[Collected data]
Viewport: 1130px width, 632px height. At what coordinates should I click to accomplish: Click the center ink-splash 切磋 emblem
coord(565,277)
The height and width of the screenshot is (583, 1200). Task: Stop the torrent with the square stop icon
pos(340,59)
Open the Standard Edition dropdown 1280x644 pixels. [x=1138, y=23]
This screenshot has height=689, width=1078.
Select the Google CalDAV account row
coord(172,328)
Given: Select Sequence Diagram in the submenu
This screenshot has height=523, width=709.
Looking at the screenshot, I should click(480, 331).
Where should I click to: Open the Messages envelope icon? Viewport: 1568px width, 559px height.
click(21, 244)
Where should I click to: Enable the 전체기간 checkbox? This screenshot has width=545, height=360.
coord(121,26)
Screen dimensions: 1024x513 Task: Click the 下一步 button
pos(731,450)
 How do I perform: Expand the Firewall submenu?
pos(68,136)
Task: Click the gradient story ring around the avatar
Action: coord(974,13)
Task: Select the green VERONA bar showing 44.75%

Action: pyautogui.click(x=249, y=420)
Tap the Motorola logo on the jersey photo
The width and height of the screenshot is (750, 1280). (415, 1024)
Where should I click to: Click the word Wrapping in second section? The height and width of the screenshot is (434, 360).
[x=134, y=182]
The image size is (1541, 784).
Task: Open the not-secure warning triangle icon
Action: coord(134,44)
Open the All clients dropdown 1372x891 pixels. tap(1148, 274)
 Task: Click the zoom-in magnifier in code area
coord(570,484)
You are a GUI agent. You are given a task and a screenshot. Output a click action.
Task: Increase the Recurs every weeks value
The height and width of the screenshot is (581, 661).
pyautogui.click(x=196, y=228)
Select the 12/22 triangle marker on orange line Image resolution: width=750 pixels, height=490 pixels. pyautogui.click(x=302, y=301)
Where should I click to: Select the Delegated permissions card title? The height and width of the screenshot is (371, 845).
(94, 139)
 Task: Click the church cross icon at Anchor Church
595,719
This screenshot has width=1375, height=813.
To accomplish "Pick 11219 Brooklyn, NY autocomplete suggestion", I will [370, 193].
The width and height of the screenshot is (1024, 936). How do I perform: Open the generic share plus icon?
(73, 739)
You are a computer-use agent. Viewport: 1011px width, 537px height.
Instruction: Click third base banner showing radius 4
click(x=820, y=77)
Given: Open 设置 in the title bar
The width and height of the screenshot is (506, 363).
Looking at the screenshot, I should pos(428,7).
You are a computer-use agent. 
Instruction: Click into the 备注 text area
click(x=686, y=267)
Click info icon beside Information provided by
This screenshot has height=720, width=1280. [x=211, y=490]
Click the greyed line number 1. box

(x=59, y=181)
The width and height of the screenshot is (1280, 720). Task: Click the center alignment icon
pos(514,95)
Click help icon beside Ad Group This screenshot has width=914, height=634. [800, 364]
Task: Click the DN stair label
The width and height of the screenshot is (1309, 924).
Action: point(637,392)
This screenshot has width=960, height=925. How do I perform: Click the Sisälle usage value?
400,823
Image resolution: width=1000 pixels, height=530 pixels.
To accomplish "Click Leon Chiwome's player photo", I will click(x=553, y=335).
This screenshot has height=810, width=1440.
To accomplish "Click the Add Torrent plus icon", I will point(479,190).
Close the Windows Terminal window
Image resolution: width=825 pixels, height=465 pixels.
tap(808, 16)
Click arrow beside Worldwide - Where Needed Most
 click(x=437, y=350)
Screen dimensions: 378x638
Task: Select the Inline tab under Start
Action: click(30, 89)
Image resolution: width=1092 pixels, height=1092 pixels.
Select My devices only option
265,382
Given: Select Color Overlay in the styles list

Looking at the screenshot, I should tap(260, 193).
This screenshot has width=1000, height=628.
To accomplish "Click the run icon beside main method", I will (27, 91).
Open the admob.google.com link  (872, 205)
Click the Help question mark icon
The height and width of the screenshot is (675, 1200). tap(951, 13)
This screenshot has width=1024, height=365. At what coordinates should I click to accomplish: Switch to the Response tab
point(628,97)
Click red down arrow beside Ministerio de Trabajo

**Exercise instructions**
Starting at the top of the records, copy every line exactly.

**The answer**
Viewport: 1130px width, 632px height. At what coordinates should I click to accomplish: Click the center ink-splash 切磋 emblem
coord(565,277)
The height and width of the screenshot is (583, 1200). Task: Stop the torrent with the square stop icon
pos(340,59)
Open the Standard Edition dropdown 1280x644 pixels. [x=1138, y=23]
This screenshot has height=689, width=1078.
Select the Google CalDAV account row
coord(172,328)
Given: Select Sequence Diagram in the submenu
This screenshot has height=523, width=709.
Looking at the screenshot, I should click(480, 331).
Where should I click to: Open the Messages envelope icon? Viewport: 1568px width, 559px height.
click(21, 244)
Where should I click to: Enable the 전체기간 checkbox? This screenshot has width=545, height=360.
coord(121,26)
Screen dimensions: 1024x513 Task: Click the 下一步 button
pos(731,450)
 How do I perform: Expand the Firewall submenu?
pos(68,136)
Task: Click the gradient story ring around the avatar
Action: coord(974,13)
Task: Select the green VERONA bar showing 44.75%

Action: pyautogui.click(x=249, y=420)
Tap the Motorola logo on the jersey photo
The width and height of the screenshot is (750, 1280). (415, 1024)
Where should I click to: Click the word Wrapping in second section? The height and width of the screenshot is (434, 360).
[x=134, y=182]
The image size is (1541, 784).
Task: Open the not-secure warning triangle icon
Action: coord(134,44)
Open the All clients dropdown 1372x891 pixels. tap(1148, 274)
 Task: Click the zoom-in magnifier in code area
coord(570,484)
You are a GUI agent. You are given a task and a screenshot. Output a click action.
Task: Increase the Recurs every weeks value
The height and width of the screenshot is (581, 661).
pyautogui.click(x=196, y=228)
Select the 12/22 triangle marker on orange line Image resolution: width=750 pixels, height=490 pixels. pyautogui.click(x=302, y=301)
Where should I click to: Select the Delegated permissions card title? The height and width of the screenshot is (371, 845).
(94, 139)
 Task: Click the church cross icon at Anchor Church
595,719
This screenshot has width=1375, height=813.
To accomplish "Pick 11219 Brooklyn, NY autocomplete suggestion", I will [370, 193].
The width and height of the screenshot is (1024, 936). How do I perform: Open the generic share plus icon?
(73, 739)
You are a computer-use agent. Viewport: 1011px width, 537px height.
Instruction: Click third base banner showing radius 4
click(x=820, y=77)
Given: Open 设置 in the title bar
The width and height of the screenshot is (506, 363).
Looking at the screenshot, I should pos(428,7).
You are a computer-use agent. 
Instruction: Click into the 备注 text area
click(x=686, y=267)
Click info icon beside Information provided by
This screenshot has height=720, width=1280. [x=211, y=490]
Click the greyed line number 1. box

(x=59, y=181)
The width and height of the screenshot is (1280, 720). Task: Click the center alignment icon
pos(514,95)
Click help icon beside Ad Group This screenshot has width=914, height=634. [800, 364]
Task: Click the DN stair label
The width and height of the screenshot is (1309, 924).
Action: point(637,392)
This screenshot has width=960, height=925. How do I perform: Click the Sisälle usage value?
400,823
Image resolution: width=1000 pixels, height=530 pixels.
To accomplish "Click Leon Chiwome's player photo", I will click(x=553, y=335).
This screenshot has height=810, width=1440.
To accomplish "Click the Add Torrent plus icon", I will point(479,190).
Close the Windows Terminal window
Image resolution: width=825 pixels, height=465 pixels.
tap(808, 16)
Click arrow beside Worldwide - Where Needed Most
 click(x=437, y=350)
Screen dimensions: 378x638
Task: Select the Inline tab under Start
Action: click(30, 89)
Image resolution: width=1092 pixels, height=1092 pixels.
Select My devices only option
265,382
Given: Select Color Overlay in the styles list

Looking at the screenshot, I should tap(260, 193).
This screenshot has width=1000, height=628.
To accomplish "Click the run icon beside main method", I will (27, 91).
Open the admob.google.com link  (872, 205)
Click the Help question mark icon
The height and width of the screenshot is (675, 1200). tap(951, 13)
This screenshot has width=1024, height=365. At what coordinates should I click to accomplish: Switch to the Response tab
point(628,97)
Click red down arrow beside Ministerio de Trabajo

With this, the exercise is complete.